Set the stop at $55.75 and the exit target at $60.
Ultra Petroleum Corp. is an oil and gas company engaged in the development, production, operation, exploration and acquisition of oil and gas properties. The Company's operations are focused in the Green River Basin of southwest Wyoming and Bohai Bay, offshore China. During the year ended December 31, 2004, it owns interests in approximately 166,974 gross (92,997 net) acres in Wyoming covering approximately 260 square miles. The Company owns working interests in approximately 241 gross productive wells in this area and is operator of 41.5% of the 241 gross wells. Through Pendaries Petroleum Ltd., it is active in oil and gas exploration and development in Bohai Bay, China. The Company also owns interests in 15,518 gross (14,652 net) acres in Pennsylvania, as well as interest in approximately 720 gross (320 net) acres and interests in three productive wells in Texas.
Insurance Put: Dec $45 Put UPL-XI (cancelled not triggered)
UNH - $63.64 Unitedhealth Group ** Stop Loss $62.50 **
** Profit Target $65.00 **
UNH is still hugging $64 like a security blanket but it can't seem to make a break higher. The sharp dip last Monday scared me and I am afraid there are more sellers just waiting for the calendar to turn over to January 3rd. We are up +$4 in the LEAP and I expect some selling in January. I set a profit target of $65 and raised the stop to $62.50. Any movement at all and we will be out.
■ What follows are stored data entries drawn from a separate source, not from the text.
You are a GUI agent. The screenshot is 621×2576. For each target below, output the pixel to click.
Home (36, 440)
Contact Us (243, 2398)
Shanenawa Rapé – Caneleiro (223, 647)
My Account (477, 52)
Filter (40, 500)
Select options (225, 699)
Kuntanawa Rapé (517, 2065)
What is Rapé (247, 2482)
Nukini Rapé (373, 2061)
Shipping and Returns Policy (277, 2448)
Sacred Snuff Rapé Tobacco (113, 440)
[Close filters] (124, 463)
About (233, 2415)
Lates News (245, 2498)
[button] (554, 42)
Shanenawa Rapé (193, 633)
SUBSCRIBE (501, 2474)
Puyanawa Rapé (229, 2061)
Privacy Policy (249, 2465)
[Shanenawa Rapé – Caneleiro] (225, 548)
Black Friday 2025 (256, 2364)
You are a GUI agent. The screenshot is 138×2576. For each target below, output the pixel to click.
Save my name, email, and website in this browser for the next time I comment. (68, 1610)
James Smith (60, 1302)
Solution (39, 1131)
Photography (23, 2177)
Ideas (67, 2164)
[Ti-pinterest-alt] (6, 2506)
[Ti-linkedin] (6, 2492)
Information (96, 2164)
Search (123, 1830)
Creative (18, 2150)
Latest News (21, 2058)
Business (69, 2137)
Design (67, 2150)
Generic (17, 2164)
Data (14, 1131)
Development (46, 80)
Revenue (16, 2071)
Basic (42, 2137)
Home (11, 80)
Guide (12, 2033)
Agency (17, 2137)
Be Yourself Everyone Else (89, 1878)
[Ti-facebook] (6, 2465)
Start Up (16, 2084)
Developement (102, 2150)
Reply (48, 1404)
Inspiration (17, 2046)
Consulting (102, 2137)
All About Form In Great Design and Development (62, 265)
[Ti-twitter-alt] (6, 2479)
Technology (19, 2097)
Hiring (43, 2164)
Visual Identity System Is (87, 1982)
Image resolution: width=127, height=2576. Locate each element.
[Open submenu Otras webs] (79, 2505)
UnitedHealth is the leader in the managed heathcare sector. Earnings are soaring, +31% in Q3 to $2.43 billion and the outlook is only up. With health care costs rising more and more companies will turn to UNH to lessen their benefit expenses. We are also expecting a seasonal bounce now that October is behind us. There were two strong sell cycles in October as funds took profits from a long period of gains. Historically health care companies have done very well over the next three months as funds look for safe havens for year-end cash. UNH gained +37% from the October lows for the same period in 2004. Buyers appear on every dip to the 100-day average currently at $55.
UnitedHealth Group Incorporated is a diversified health and well-being company, serving approximately 55 million Americans. The Company provides individuals with access to healthcare services and resources through more than 460,000 physicians and other care providers, and 4,200 hospitals across the United States. It manages approximately $60 billion in aggregate annual healthcare spending on behalf of more than 250,000 employer-customers and the consumers it serves. The Company conducts its business primarily through four operating divisions: Uniprise, Health Care Services, Specialized Care Services and Ingenix. On July 29, 2004, the Health Care Services business segment acquired Oxford Health Plans, Inc. (Oxford). Oxford provides healthcare and benefit services for individuals and employers, principally in New York City, northern New Jersey and southern Connecticut.